Mar. 22, 2017 - Recently the Supreme Court heard the first design patent case it has heard in over a century (a design patent protects the visual appearance of a device while a utility patent protects its usefulness). Apple received several design patents covering, among other things, the rectangular, rounded-corner appearance of the iPhone, the home button, and the grid of on-screen icons, and sued Samsung in 2012 for infringement of these design elements (in practice there is sometimes overlap between “appearance” and “usefulness,” which you may gather from the fact that the Apple home button and on-screen icons don’t just look good, they also perform useful functions). A jury originally awarded Apple $1 billion in damages. This was later reduced to about $400 million and was a calculation of Samsung’s total profits from the infringing devices.
But the “smartphone wars” are still ongoing, and Samsung’s appeal recently made it to the U.S. Supreme Court along with supporting Amicus Briefs from several parties including Dell, eBay, Facebook, Google, HP, Newegg, Vizio, law professors from Georgetown, NYU, Notre Dame, and Stanford, and various other parties (an “Amicus Brief” is a “friend of the court” brief filed by a third party not involved in the litigation—a party who files such a brief is called an “amicus” and multiple such parties are together called “amici”—the legal world loves its Latin). The amici in this case argued that giving “total profits” to Apple was incorrect and that damages should instead be based on the percentage of profits that can be attributed to the infringing elements. This makes sense if you think about it - if Samsung's devices had also infringed another party's patent, who would that third party recoup from if Samsung had already given all its profits to Apple? Or would Samsung have to pay again, and again, etc.?

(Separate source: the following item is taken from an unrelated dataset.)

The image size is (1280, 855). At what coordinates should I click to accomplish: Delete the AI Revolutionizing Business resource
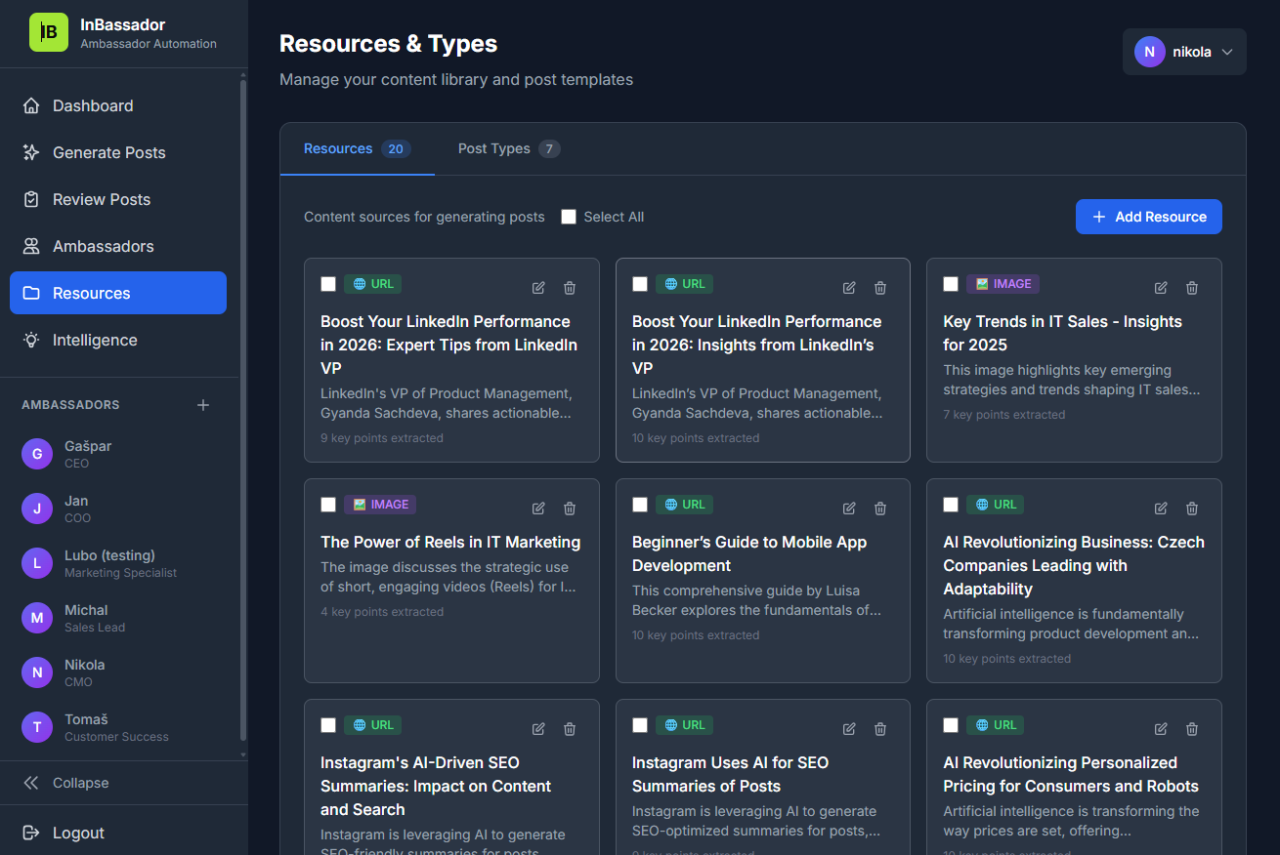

At any rate, in a unanimous 8-0 decision the Supreme Court agreed with Samsung and the third parties and held that, when there is design patent infringement, the damages may be limited to profits attributable to a component of a device instead of profits for the entire device. In my opinion the Supreme Court got this right, though the actual dollar amount of damages has not yet been recalculated as the case was sent back to the Northern District of California court in February 2017.